AI Advancing Faster Than Expected
Blomfield argued that AI systems are already outperforming humans in several specialised tasks, with white-collar roles—such as tax accounting—likely to require significantly fewer workers in the near future.
He noted that current systems, while still limited to narrow applications, are improving rapidly. “These tools are already performing beyond university professor level in some domains. They’re narrow geniuses today, but could become generalisable by the end of 2026,” he said.
To support his view, Blomfield referenced predictions by Dario Amodei and Sam Altman, including the idea that engineers may soon stop writing code—a shift he suggested is already underway.
AI Begins Replacing Routine Work
Concerns around AI-driven job losses are intensifying as companies increasingly integrate automation into workflows.
At Spotify, co-CEO Gustav Söderström said AI is now deeply embedded in engineering processes, with senior developers no longer writing code themselves in recent months.
Meanwhile, job platform Adzuna reported a 35% drop in entry-level job postings since the launch of ChatGPT in November 2022.
Morgan Stanley has also cautioned that the UK could face a disproportionate impact due to its reliance on professional services, which account for roughly 81% of economic output.
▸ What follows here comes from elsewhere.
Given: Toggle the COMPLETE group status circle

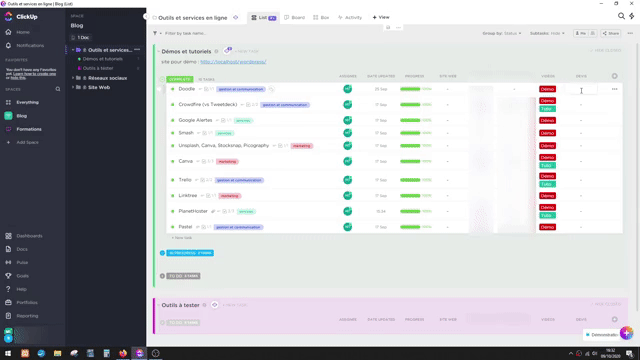Looking at the screenshot, I should click(x=162, y=79).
Policymakers Eye New Tax Models
OpenAI recently suggested that governments may need to rethink taxation frameworks, shifting towards levies on capital, corporate profits, and AI-driven returns—including the possibility of a “robot tax” on automated labour.
Big Revenue Shift for the UK
Income tax and National Insurance currently contribute about 42% of the UK government’s total revenue, making them its largest funding sources. By contrast, taxes on capital gains, property, and inheritance account for only around 4%.
However, experts caution that implementing taxes on AI infrastructure or digital services could prove politically and practically challenging. Past attempts to tax large US tech firms have faced strong resistance, highlighting the difficulty of regulating fast-evolving digital sectors.